In one embodiment, the reactor comprises:

a vessel comprising a heat exchange fluid inlet and a heat exchange fluid outlet;

a shell disposed within the vessel, at least a portion of the shell being spaced apart from the interior wall of the vessel, the shell comprising:

a first process gas inlet and a first process gas outlet, each extending through the vessel and fluidly isolated therefrom; and

a second process gas inlet and a second process gas outlet, each extending through the vessel and fluidly isolated therefrom;

a shift catalyst bed disposed in the shell and in fluid communication with the first process gas inlet and first process gas outlet;

a second bed disposed in the shell downstream of the shift catalyst bed and in fluid communication with the second process gas inlet and second process gas outlet; and

a plurality of tubes disposed within the shell and fixed thereto, each of the tubes extending through at least one of the shift catalyst bed and second bed, wherein the tubes and the space between the shell and the interior wall of the vessel form passageways for fluid flow between the heat exchange fluid inlet and heat exchange fluid outlet.

In another embodiment, the reactor comprises:

a first shell disposed within the vessel, at least a portion of the first shell being spaced apart from the interior wall of the vessel, the first shell comprising a first process gas inlet and a first process gas outlet, each extending through the vessel and fluidly isolated therefrom;

a shift catalyst bed disposed in the first shell and in fluid communication with the process gas inlet and process gas outlet;

a first plurality of tubes disposed within the first shell and fixed thereto, each of the tubes extending through the shift catalyst bed;

a second shell disposed within the vessel, at least a portion of the second shell being spaced apart from the interior wall of the vessel, the second shell comprising a second process gas inlet and a second process gas outlet, each extending through the vessel and fluidly isolated therefrom;

a second bed disposed in the second shell and in fluid communication with the second process gas inlet and second process gas outlet; and

a second plurality of tubes disposed within the second shell and fixed thereto, each of the tubes extending through the second bed, wherein the tubes, and the spaces between the first and second shells and the interior wall of the vessel, form passageways for fluid flow between the heat exchange fluid inlet and heat exchange fluid outlet.

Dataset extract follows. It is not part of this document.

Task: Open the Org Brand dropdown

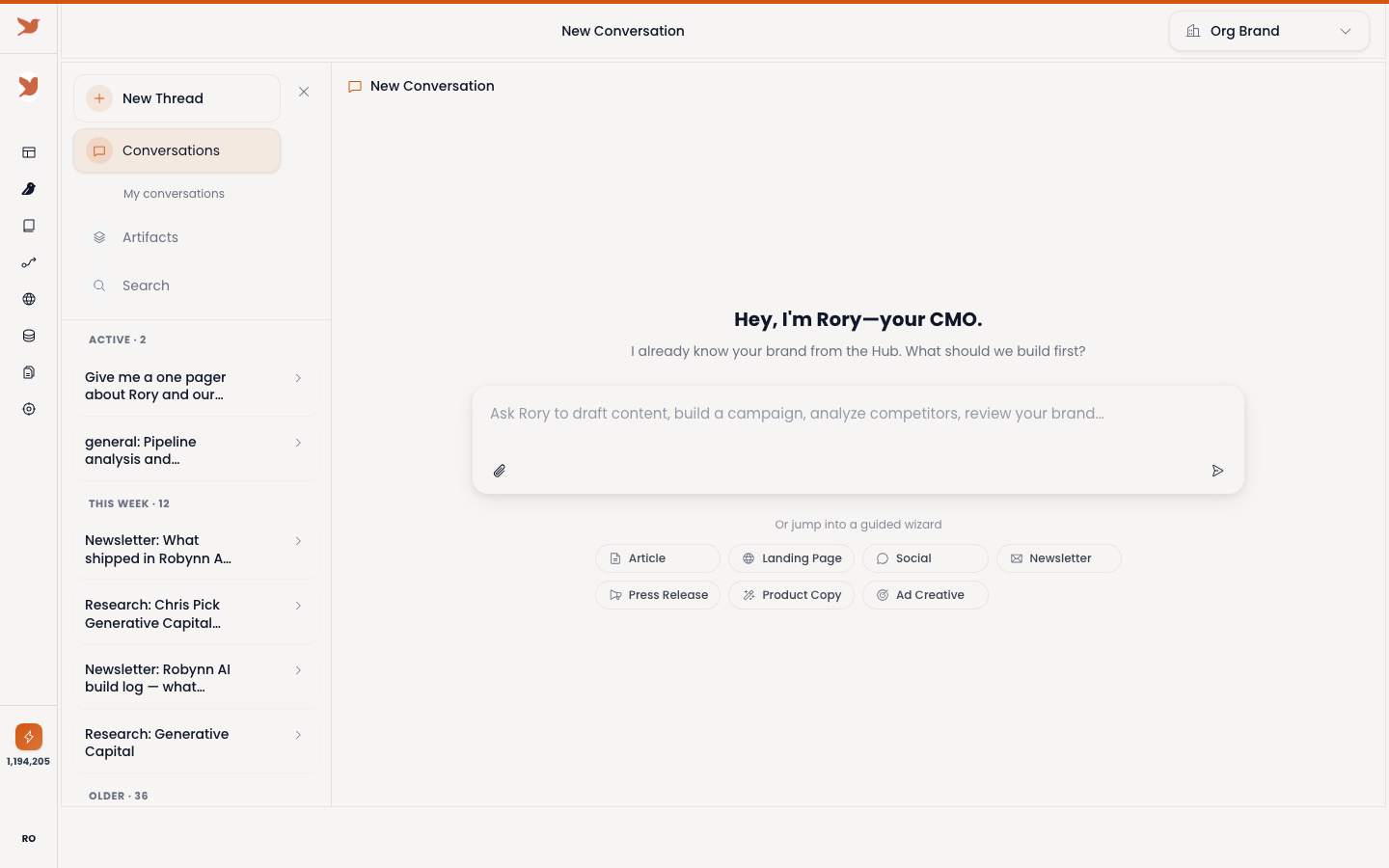Action: tap(1269, 31)
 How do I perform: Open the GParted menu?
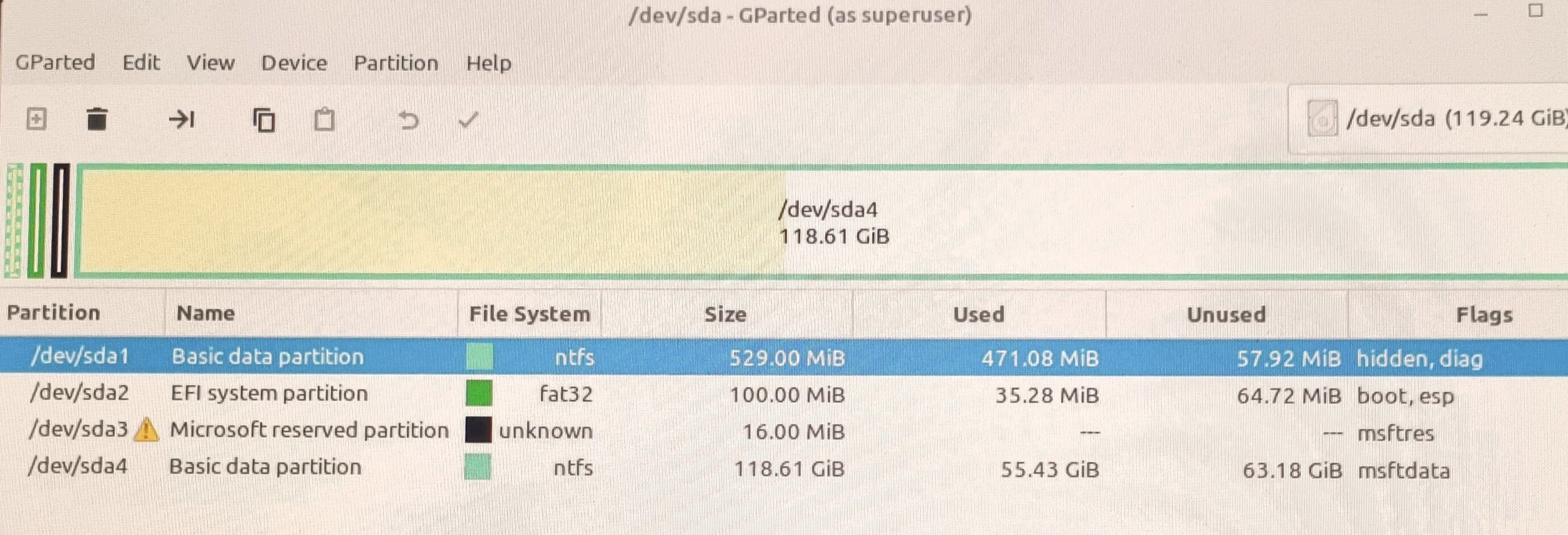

In a further embodiment, the reactor comprises:

a shell disposed within the vessel, at least a portion of the shell being spaced apart from the vessel, the shell comprising a process gas inlet and a process gas outlet, each extending through the vessel and fluidly isolated therefrom;

a shift catalyst bed disposed in the shell and in fluid communication with the process gas inlet and process gas outlet; and

a plurality of tubes disposed within the shell and fixed thereto, each of the tubes extending through the shift catalyst bed, wherein the tubes and the space between the shell and the interior wall of the vessel form passageways for fluid flow between the heat exchange fluid inlet and heat exchange fluid outlet.

BRIEF DESCRIPTION OF THE SEVERAL VIEWS OF THE DRAWINGS

FIGS. [0033] 1-4 are schematic representations in cross-section of certain embodiments of the present fuel processing reactor.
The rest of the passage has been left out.